Borse europee giù, pesa effetto Grecia

Inviato da Redazione il Mar, 08/12/2009 - 18:04
Giornata tinta di rosso per le principali Piazze europee, che archiviano la seduta con cali superiori all'1 per cento. A spingere al ribasso i listini del Vecchio continente il "rischio Grecia". Dopo Standard & Poor's , oggi è stata la volta dell'agenzia di rating internazionale Fitch esprimersi in termini poco lusinghieri sul merito di credito della Grecia, con la differenza che questa volta dalle parole si è passati ai fatti, con il taglio del rating da A- a BBB+ . Una bocciatura che ha portato il Ftse 100 a chiudere in calo dell'1,60%, mentre l'indice francese Cac40 ha terminato gli scambi a -1,38%. Chiusura in flessione anche per il Dax (-1,69%) e lo Smi (-1,14%). Tra i settori che hanno sofferto maggiormente c'è quello automobilistico in scia alle indicazioni arrivate dall'ufficio studi di Barclays. Secondo il broker il 2010 sarà un anno ricco di insidie per il settore europeo delle quattro ruote anche per gli investitori, che saranno chiamati a porre in essere un'attenta selezione all'interno del comparto. Uno scenario che ha appesantito le tedesche Volkswagen (-3,11%) e Daimler (-2,83%) e l'italiana Fiat (-2%). Performance contrastanti per i titoli minerari sulla Borsa di Londra. Fra i big del settore in luce Antofagasta, che ha incassato un +0,50%. Fiacco il colosso australiano Bhp Billiton, che è sceso dello 1,80%. La svizzera Xstrata invece è scivolata del 3% sulla chiusura di alcune attività in Canada. Questa mattina il gruppo minerario elvetico ha annunciato la chiusura delle attività di nickel e di rame nel sito Kidd Metallurgical, in Canada.

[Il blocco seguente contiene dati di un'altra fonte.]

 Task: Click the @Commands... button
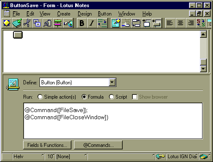[98, 145]
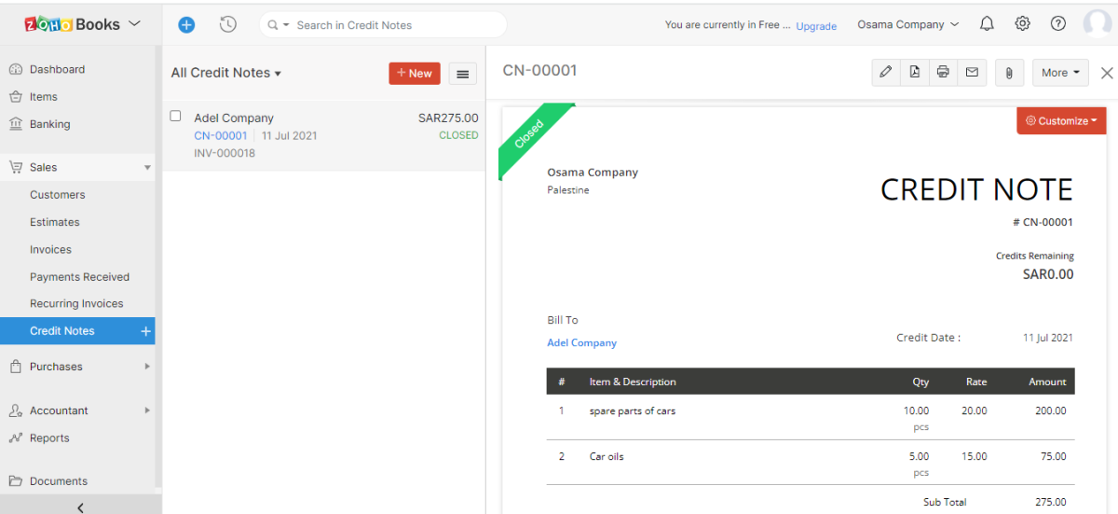Expand the All Credit Notes filter dropdown
1118x514 pixels.
[x=226, y=73]
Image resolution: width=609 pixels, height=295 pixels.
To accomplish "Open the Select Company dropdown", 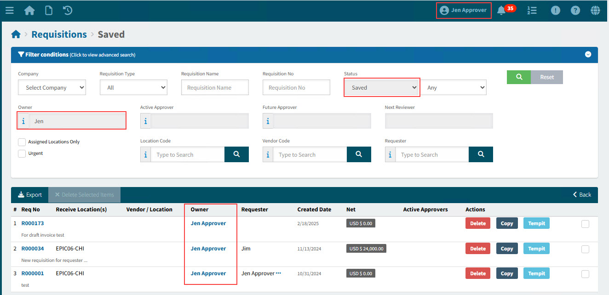I will (x=52, y=87).
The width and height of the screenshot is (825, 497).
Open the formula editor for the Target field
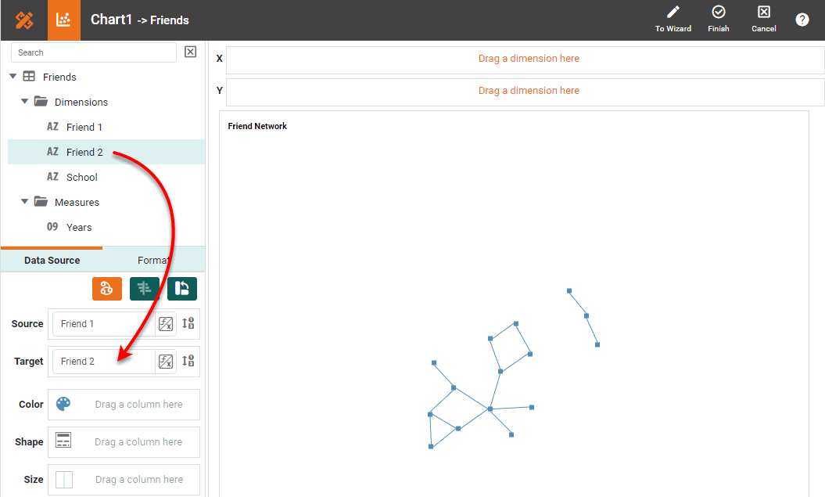click(165, 361)
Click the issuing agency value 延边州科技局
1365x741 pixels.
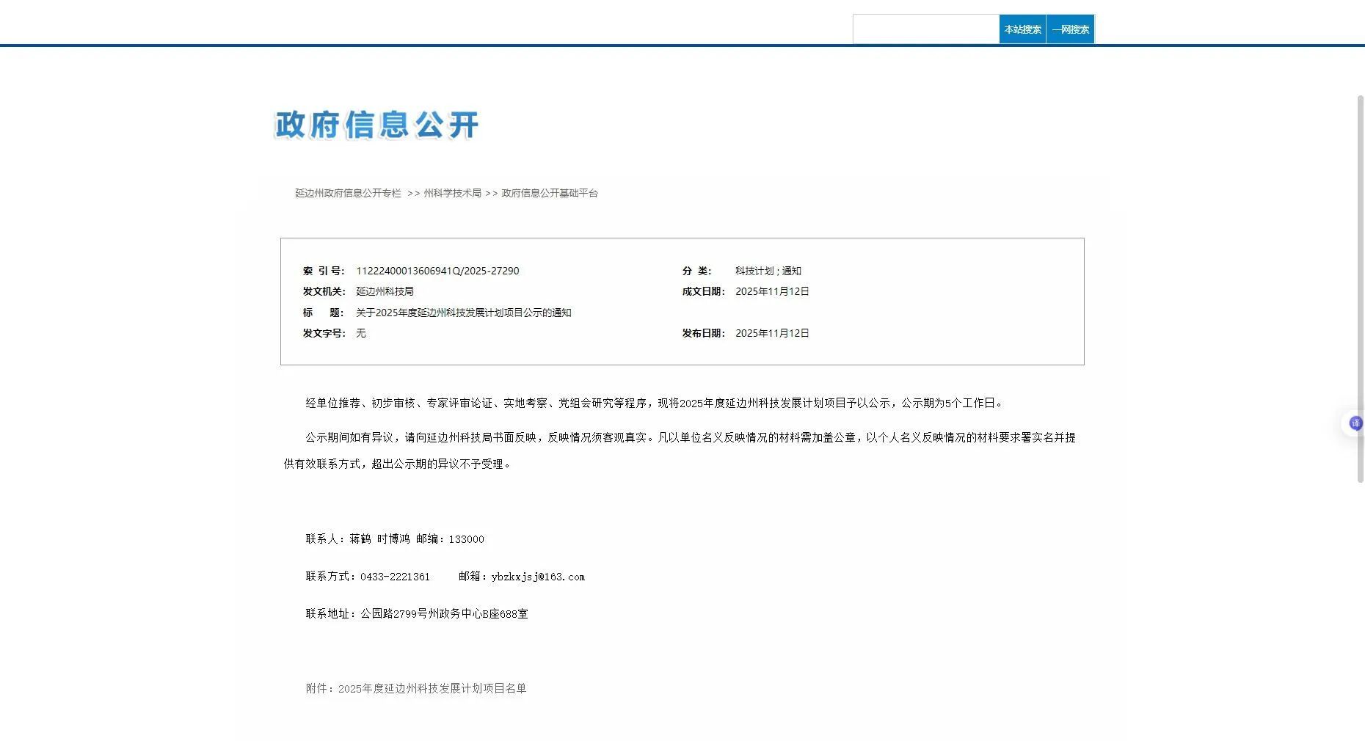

Le notizie giunte ieri sera da FedEx hanno invece messo di buon umore Tnt (+2,88%) sul listino di Amsterdam. A mercato chiuso la compagnia americana ha annunciato di attendersi per il secondo trimestre, concluso il 30 novembre 2009, un utile per azione (Eps) diluito a 1,10 dollari. Un dato migliore rispetto alla precedente guidance per il trimestre compresa tra 0,65-0,95 dollari.